I believe the R and W bits are enough to disambiguate?
Here we are mixing cache coherence and transactional memory concepts. But in cache coherence the bus transactions are visible to every processor's cache. So the Rd, RdX, WB requests of one transaction are seen by other transactions. Doesn't this violate the isolation property of TM?
My above question is answered in one of the next slides by Prof. Kunle. For example, the exclusive state is given to a processor for write operation only during the commit if the transaction does not get aborted due to conflicts with other on-going or pending transactions.
It' brilliant to see the use of a single bit to designate the read and write sets. However, it seems like the checking of these bits may be a little tedious. Maybe I missed this in class but how is the checking actually done? Is there a list that we store all of these writes and reads in?

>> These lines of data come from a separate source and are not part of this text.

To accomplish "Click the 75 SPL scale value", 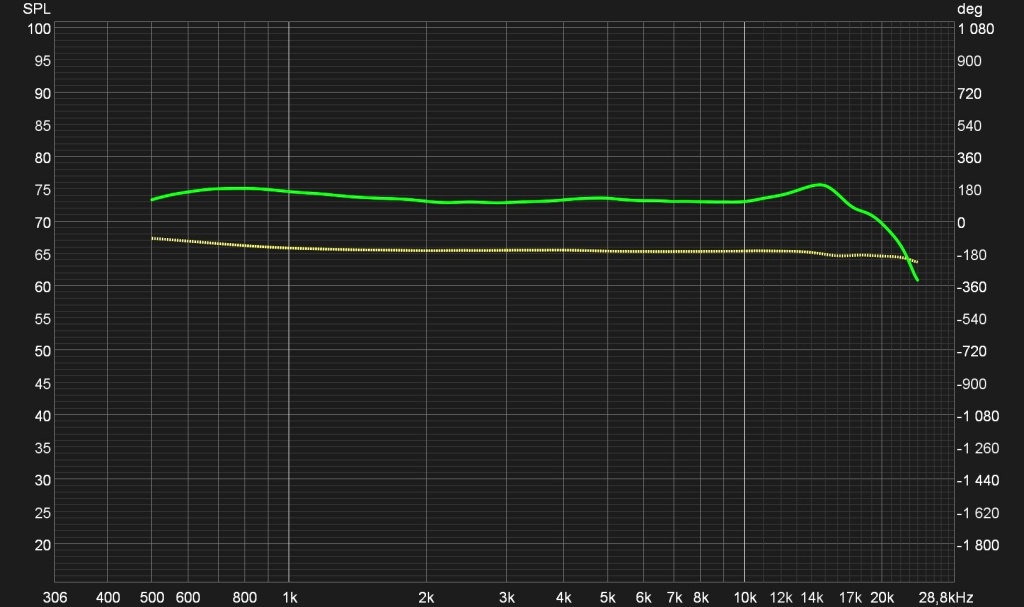I will point(42,190).
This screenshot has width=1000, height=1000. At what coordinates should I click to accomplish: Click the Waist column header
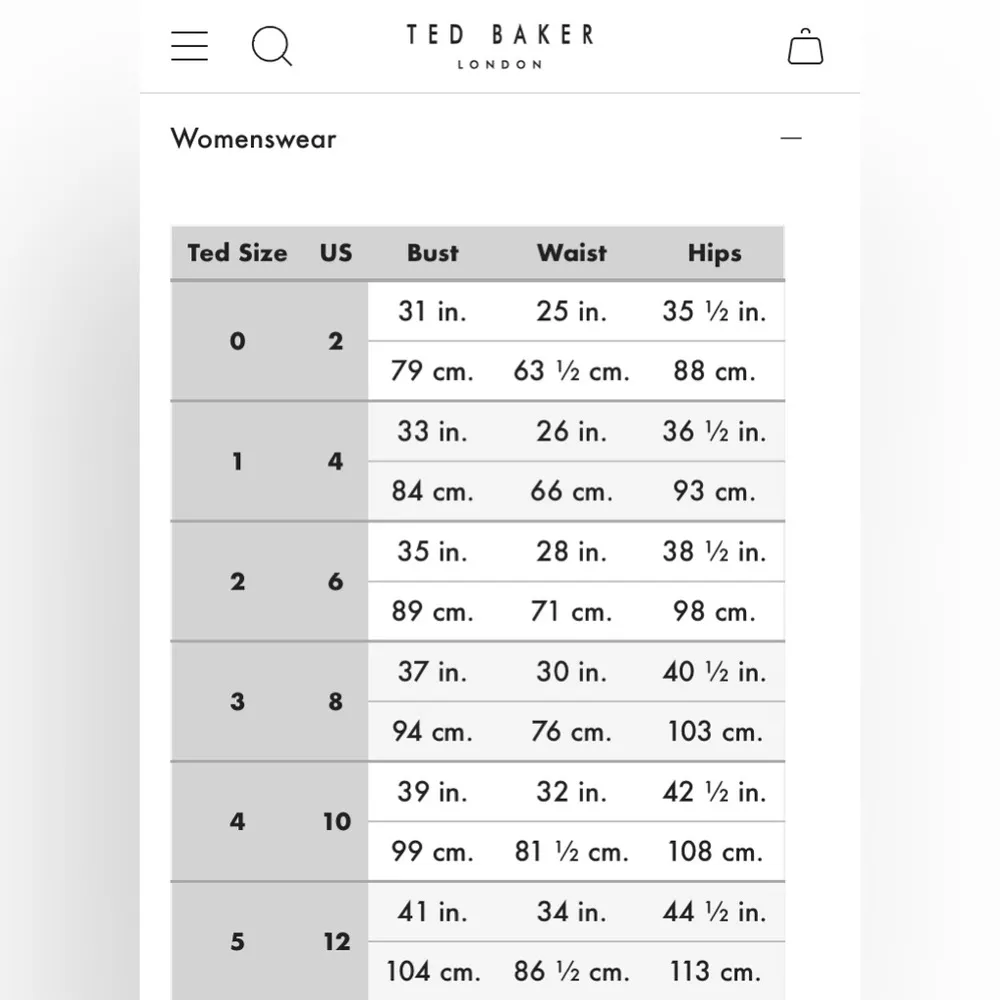pos(571,253)
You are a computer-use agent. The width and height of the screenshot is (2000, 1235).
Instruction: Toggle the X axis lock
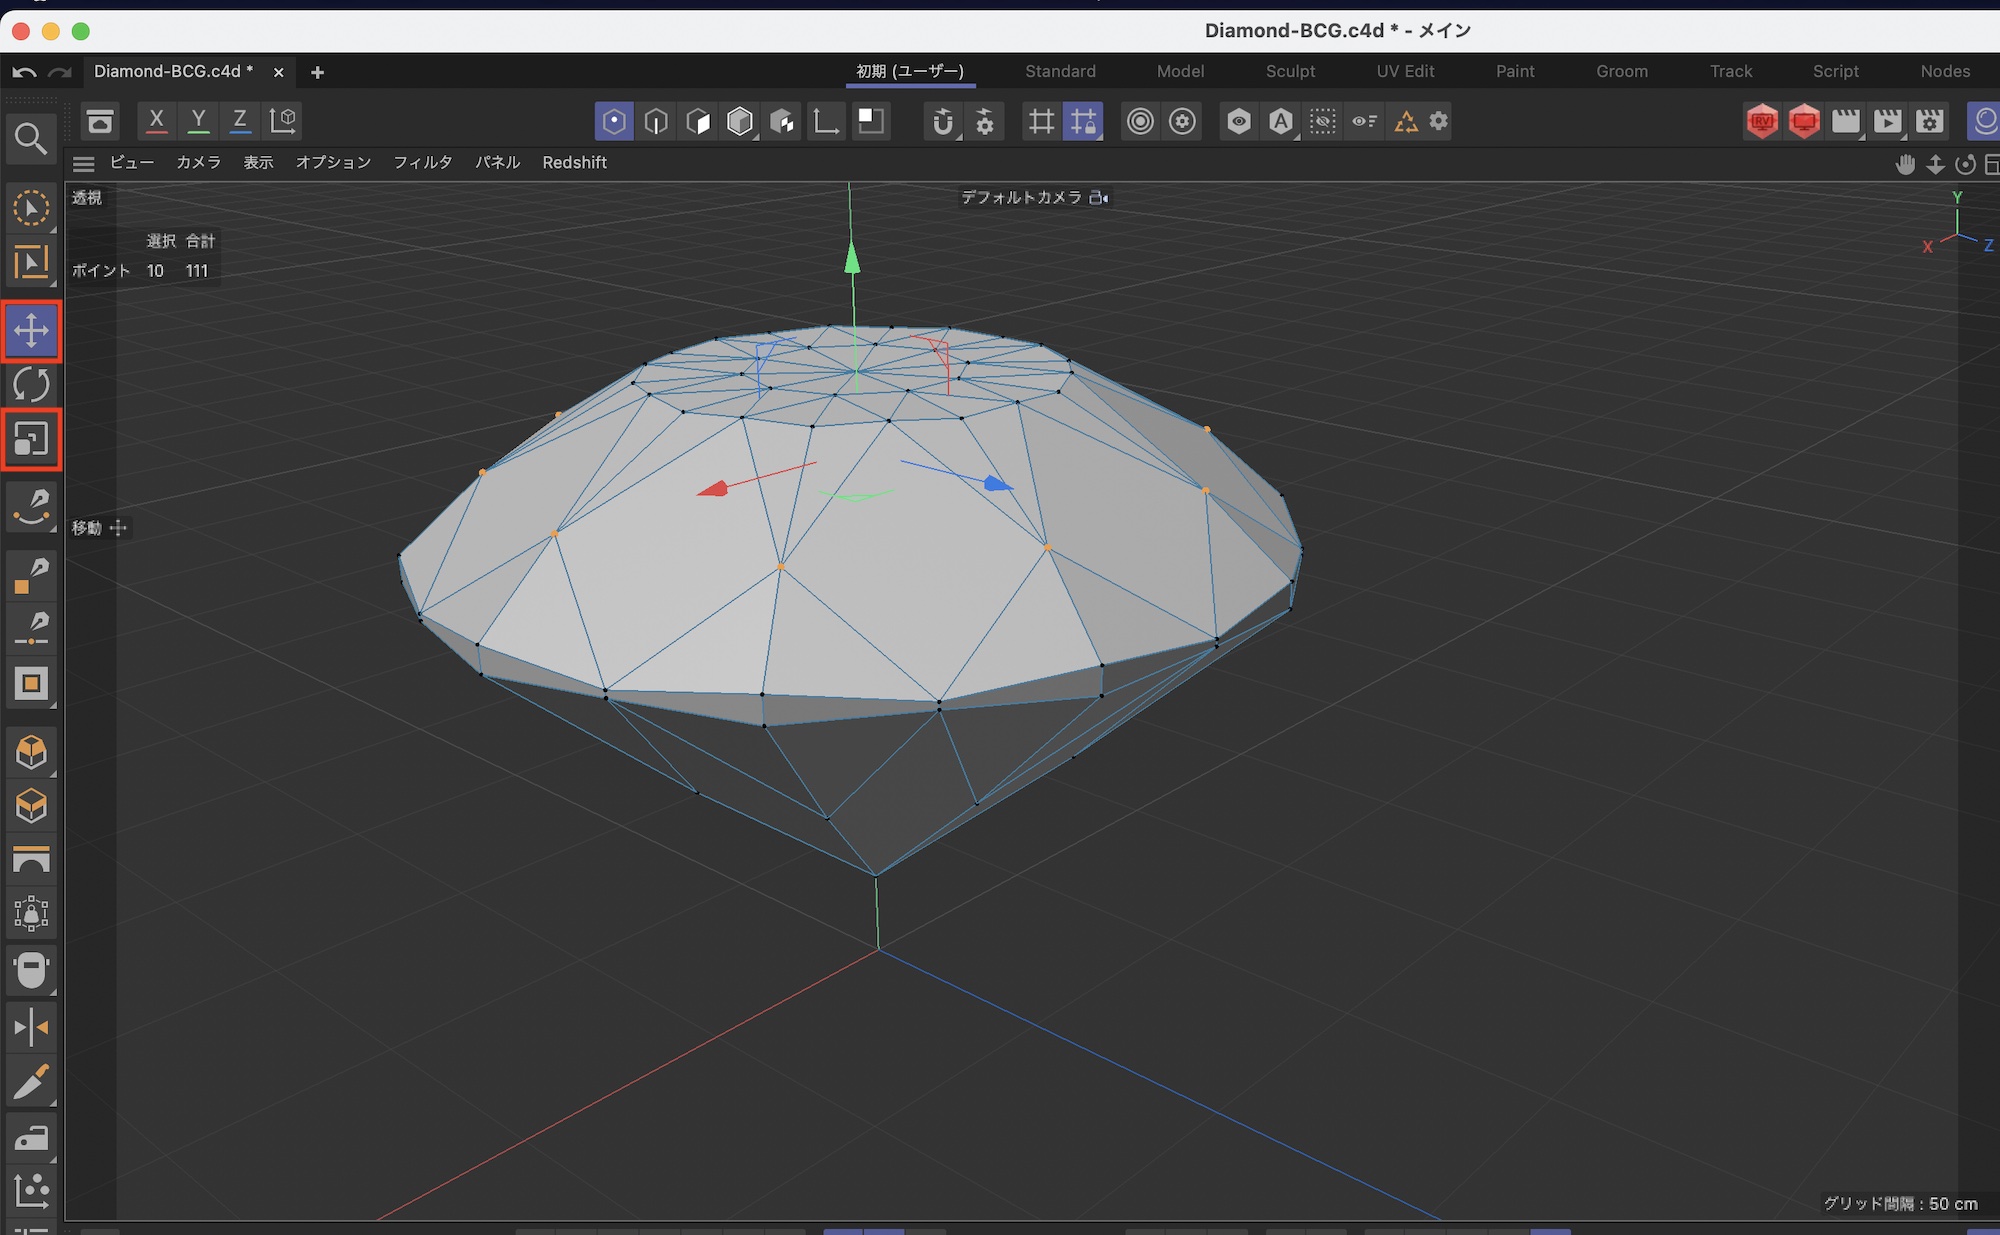click(156, 121)
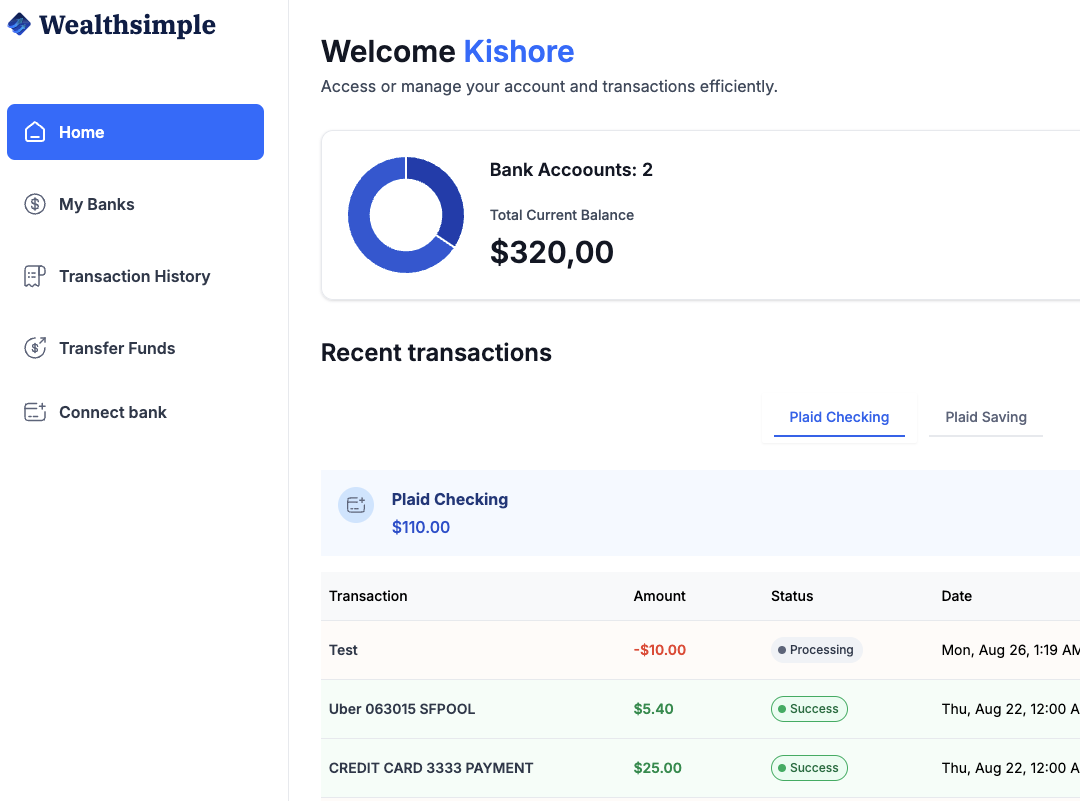The height and width of the screenshot is (801, 1080).
Task: Click the Transaction History receipt icon
Action: [x=35, y=276]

Why is HTM so much faster than STM? Wouldn't an STM scheme using an object/struct with 3 bits for M, R, and W be somewhat equivalent to what's described above?
I believe that in almost all cases an optimized Hardware system will beat a Software system which is why building custom hardware for the task could theoretically provide 1000x of speedups over an optimized software system on a CPU. The reason for that is all software is limited by hardware but hardware isn't (necessarily?) limited by software. For example when you define a C struct the smallest granularity you'll achieve is 1 byte (so 8 bits). Doesn't matter if you're storing 1 bit of that byte or full 8. You can't save space/bandwidth more than a HW system allows you. but a hardware system's implementation of TM will define all parameters to be as efficient as possible for the task at hand. If you only need 1 bit the HW will only use 1 bit, if you need to double the bandwidth then it's as easy as changing a wire in your design. That level of design customization allows for a much higher efficiency but is of course much more costly and complicated than a software system.
@jchao1 Expanding on what @AnonyMouse said, the fact that these are all hardware paths makes it orders of magnitude more efficient. STM incurs a lot of overhead over HTM just because it runs on top of the CPU, rather than as part of it: instructions have to be loaded from memory, it has to run through the pipelines, etc., etc. Because it runs through the CPU's general purpose circuits it just can't be as fast as the dedicated paths in the cache hardware. This is part of the heterogeneous computing ideas that Kayvon talked about.
Please log in to leave a comment.
Does the "MESI state bit for line" actually need to be 2 bits (to represent 4 states, M, E, S, and I) or can we get away with 1 bit?